Without wishing to get into spoiler territory, it’s a drama about the pain and joy and complicatedness of family, that centres on the gradually unfurling, never unambiguously resolved mystery of what precisely went down between Veronica and the younger Joan.
Butterworth writes – and Mendes directs – with a deft, novelistic fluidity, as the story flits from one period to another. Tangents are taken. New characters are woven in at daringly late junctures. It’s increasingly dense and charged.
Butterworth for the most part writes the Webbs wonderfully: smart, tough, vulnerable women left in different shades of disarray over a childhood dream that never came to be. They feel like tangible, real beings, grounded in a world in which the men are largely absurd background figures – weak husbands like Bryan Dick’s hapless Dennis, or Shawn Dooley’s infuriating Mr Halliwell, an unreconstructed weirdo who can communicate only in bad jokes.
The performances are uniformly tremendous, notably Lovibond’s quicksilver Ruby and Best’s pained, angry Gloria. There is first-rate accent work: enormous respect to dialect coach Danièle Lydon for thoroughly indoctrinating her largely non-Lancastrian cast. And there’s stunning work from designer Rob Howell: the main set is simply the living room of the guesthouse, but there is something profoundly haunting about the towering, almost Escher-like set of stairs that erupts from it, a conduit from the humdrum downstairs to the unseen realm of death that hovers in the wings.
What makes the show, though, is Donnelly. Yes, she probably didn’t have to audition for this one – she’s Butterworth’s wife – but I don’t think anyone’s going to complain. As Veronica, she’s tightly wound but tender: a complicated ball of conflicted feelings. She’s undoubtedly something of a momzilla. But her desire to see her daughters perform feels motivated by pride, love and hope they’ll have a better life than she did. She is driven, but her ambition is for them, not herself – which causes her to make a catastrophic decision that scars the family forever.
But Donnelly also has a second role, as the adult Joan. To be intentionally vague about something that happens late, she is now greatly changed from the perky girl in the ’50s. After an astonishing entrance scene, Donnelly’s otherworldly presence as Joan electrifies a show that palpably builds in power and ambition as it goes. ‘The Hill of California’ threatens to climax with the same sort of stunning metaphysical eruptions that crowned ‘Jerusalem’ and ‘The Ferryman’.

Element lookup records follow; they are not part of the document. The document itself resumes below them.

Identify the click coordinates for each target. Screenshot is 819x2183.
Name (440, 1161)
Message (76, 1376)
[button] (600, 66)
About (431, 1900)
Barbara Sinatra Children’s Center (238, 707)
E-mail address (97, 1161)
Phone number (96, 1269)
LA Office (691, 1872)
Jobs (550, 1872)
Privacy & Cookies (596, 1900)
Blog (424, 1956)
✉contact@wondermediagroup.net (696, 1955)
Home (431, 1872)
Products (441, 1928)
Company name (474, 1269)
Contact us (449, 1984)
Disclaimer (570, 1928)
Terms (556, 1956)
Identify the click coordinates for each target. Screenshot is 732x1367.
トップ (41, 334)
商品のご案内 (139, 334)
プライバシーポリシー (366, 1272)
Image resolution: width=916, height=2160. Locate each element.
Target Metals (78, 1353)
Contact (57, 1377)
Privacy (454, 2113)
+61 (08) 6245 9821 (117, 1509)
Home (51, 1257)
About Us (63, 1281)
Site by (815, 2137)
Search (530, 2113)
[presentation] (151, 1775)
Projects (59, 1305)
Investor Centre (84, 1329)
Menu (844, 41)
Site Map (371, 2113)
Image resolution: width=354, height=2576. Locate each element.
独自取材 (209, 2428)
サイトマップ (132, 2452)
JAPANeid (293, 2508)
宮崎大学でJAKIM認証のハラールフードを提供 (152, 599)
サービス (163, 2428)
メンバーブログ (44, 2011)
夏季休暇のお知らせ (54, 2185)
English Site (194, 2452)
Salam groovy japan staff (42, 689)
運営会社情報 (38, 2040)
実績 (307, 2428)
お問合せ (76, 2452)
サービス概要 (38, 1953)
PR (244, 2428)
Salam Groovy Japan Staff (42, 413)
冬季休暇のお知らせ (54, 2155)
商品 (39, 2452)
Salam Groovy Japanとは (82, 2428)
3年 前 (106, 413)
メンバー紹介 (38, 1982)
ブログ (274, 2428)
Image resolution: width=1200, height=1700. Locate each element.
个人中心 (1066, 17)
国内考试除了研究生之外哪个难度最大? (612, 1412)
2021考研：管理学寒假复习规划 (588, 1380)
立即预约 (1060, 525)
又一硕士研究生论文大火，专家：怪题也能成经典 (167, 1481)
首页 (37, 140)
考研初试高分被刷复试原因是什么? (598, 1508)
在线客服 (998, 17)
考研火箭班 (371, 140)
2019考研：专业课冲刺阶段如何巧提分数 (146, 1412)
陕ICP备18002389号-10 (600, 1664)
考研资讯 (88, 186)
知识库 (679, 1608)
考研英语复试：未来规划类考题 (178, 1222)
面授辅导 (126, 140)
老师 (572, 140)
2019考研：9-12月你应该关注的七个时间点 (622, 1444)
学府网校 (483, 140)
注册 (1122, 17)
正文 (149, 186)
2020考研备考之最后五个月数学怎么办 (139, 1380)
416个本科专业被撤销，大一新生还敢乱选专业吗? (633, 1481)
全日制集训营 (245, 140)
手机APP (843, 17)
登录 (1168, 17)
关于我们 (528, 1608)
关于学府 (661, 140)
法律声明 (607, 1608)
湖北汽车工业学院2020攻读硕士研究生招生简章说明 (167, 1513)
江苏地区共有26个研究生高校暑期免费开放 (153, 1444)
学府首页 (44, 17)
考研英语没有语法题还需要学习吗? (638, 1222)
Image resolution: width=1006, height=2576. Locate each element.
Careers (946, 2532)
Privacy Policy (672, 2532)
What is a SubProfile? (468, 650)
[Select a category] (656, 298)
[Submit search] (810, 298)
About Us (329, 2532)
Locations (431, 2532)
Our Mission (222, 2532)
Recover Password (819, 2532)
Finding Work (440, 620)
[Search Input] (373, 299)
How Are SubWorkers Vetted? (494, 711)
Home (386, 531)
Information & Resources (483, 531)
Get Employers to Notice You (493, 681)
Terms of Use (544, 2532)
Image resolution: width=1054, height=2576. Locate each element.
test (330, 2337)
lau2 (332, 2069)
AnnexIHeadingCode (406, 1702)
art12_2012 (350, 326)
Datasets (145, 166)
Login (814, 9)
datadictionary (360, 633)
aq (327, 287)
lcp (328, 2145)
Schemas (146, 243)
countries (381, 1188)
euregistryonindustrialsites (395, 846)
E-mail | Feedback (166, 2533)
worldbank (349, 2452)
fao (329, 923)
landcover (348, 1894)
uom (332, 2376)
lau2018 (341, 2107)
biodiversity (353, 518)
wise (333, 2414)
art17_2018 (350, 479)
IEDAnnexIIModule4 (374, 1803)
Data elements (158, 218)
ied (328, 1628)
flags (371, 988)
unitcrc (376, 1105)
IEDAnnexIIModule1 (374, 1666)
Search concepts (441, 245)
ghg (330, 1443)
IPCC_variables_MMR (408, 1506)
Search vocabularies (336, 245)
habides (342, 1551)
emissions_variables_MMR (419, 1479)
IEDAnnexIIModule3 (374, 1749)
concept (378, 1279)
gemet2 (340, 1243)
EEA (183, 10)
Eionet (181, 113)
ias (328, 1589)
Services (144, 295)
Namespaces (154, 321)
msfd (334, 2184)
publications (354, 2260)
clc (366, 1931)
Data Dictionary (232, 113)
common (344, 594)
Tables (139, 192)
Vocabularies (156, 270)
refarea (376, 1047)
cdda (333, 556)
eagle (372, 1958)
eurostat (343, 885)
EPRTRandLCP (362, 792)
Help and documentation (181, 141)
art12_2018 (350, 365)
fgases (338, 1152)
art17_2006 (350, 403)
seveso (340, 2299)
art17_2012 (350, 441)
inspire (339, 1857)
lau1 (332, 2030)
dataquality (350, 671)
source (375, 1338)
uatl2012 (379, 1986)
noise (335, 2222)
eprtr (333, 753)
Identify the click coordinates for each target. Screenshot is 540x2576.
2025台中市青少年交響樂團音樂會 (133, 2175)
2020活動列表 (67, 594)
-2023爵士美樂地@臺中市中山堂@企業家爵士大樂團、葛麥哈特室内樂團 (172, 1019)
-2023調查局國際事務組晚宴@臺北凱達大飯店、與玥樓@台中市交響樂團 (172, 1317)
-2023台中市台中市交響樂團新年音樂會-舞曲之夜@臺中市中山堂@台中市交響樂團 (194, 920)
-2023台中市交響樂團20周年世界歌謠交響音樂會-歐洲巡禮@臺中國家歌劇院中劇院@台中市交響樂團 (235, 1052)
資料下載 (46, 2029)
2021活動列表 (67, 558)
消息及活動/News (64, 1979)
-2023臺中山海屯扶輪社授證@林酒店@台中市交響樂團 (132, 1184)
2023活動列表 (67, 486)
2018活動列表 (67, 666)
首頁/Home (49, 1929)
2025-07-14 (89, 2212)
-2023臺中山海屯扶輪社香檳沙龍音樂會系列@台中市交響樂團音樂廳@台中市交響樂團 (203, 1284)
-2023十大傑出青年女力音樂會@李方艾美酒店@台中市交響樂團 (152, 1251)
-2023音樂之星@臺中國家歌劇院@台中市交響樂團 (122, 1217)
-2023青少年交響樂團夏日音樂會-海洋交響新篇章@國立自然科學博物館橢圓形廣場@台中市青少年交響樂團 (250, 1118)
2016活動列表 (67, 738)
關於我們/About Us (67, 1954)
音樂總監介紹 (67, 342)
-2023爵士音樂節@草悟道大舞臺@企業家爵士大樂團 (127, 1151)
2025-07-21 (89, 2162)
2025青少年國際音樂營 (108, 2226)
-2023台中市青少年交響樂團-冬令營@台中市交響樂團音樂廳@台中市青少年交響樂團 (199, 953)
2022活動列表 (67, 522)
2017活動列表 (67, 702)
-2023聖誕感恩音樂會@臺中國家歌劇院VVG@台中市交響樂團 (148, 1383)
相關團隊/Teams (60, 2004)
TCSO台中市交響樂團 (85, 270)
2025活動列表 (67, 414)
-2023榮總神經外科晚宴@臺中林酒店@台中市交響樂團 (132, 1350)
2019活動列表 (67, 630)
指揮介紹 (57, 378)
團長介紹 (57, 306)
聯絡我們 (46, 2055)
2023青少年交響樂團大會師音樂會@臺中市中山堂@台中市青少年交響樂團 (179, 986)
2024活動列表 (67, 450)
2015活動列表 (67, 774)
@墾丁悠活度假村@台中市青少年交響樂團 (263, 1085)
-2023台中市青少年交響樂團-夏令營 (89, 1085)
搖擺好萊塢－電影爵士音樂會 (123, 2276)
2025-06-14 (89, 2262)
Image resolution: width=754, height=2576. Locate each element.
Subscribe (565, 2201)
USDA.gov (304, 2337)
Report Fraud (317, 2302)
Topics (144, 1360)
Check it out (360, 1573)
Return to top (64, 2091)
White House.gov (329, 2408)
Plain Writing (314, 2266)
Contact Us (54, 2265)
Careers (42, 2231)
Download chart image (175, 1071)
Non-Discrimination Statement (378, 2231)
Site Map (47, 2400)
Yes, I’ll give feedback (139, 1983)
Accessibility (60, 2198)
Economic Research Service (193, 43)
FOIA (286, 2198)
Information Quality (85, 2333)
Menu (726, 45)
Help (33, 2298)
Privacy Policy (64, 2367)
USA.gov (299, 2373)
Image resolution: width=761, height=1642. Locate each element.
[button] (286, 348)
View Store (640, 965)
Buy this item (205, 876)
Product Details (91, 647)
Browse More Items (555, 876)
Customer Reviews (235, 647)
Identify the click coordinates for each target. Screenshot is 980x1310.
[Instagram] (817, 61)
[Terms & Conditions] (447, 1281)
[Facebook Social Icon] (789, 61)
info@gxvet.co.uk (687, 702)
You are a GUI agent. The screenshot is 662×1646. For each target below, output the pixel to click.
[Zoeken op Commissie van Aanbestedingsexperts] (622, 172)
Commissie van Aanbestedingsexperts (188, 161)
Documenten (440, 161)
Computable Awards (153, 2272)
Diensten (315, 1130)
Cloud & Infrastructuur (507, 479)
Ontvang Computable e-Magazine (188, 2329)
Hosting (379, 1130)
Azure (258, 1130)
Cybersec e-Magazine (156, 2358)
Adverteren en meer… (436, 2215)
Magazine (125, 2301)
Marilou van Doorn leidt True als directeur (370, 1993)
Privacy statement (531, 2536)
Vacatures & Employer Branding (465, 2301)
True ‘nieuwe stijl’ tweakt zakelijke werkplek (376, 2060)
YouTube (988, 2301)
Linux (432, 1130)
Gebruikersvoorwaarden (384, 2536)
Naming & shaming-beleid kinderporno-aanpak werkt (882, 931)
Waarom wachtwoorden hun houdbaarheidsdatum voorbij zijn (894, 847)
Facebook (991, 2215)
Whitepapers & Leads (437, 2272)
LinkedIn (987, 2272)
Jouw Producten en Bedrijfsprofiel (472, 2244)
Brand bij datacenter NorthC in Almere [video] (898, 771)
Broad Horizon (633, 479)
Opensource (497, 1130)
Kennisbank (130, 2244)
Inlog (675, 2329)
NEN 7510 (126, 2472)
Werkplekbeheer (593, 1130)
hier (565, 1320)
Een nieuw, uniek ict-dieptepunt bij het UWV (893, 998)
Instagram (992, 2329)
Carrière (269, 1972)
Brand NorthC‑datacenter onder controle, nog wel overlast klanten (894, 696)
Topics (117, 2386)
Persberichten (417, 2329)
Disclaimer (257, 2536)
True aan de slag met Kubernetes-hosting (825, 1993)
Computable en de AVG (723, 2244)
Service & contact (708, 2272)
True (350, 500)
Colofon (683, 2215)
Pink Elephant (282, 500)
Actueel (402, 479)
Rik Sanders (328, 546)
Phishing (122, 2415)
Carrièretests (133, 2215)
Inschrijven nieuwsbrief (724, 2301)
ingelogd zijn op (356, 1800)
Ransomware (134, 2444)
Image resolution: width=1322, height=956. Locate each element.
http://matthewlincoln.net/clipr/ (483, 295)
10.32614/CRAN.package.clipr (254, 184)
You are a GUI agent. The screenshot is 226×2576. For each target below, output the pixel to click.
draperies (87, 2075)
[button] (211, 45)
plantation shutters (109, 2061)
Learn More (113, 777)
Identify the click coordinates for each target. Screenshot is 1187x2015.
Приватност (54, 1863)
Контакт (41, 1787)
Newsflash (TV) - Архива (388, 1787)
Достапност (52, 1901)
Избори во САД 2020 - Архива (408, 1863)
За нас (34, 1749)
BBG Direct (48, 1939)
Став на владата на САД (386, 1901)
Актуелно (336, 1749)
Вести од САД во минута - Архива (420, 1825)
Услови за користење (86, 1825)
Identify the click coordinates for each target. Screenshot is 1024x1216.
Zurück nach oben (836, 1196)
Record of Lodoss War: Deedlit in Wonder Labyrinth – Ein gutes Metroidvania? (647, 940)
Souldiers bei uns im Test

Unfortunately, Butterworth fumbles the plot a little at the end. While his female characters are wonderful, what actually happens to them can feel cliche-bound, based on a distinctly pulpy view of the female experience. Again, I’m not going to spoil. But a big late revelation about one of the sisters feels disappointingly cheap and even silly; ‘The Hills of California’ ends on a stumble (even if the final image is beautiful).
‘Jerusalem’ is still more or less reckoned to be the best play of the twenty-first century so far – the bar is set absurdly high for a new Butterworth work. If it’s not faultless writing, I’d still say ‘The Hills of California’ handily clears that bar. The cast and director and the blank cheque from Sonia Friedman help. But Butterworth remains a one-off, a man who can write plays about ordinary people that carry the charge of the great tragedies.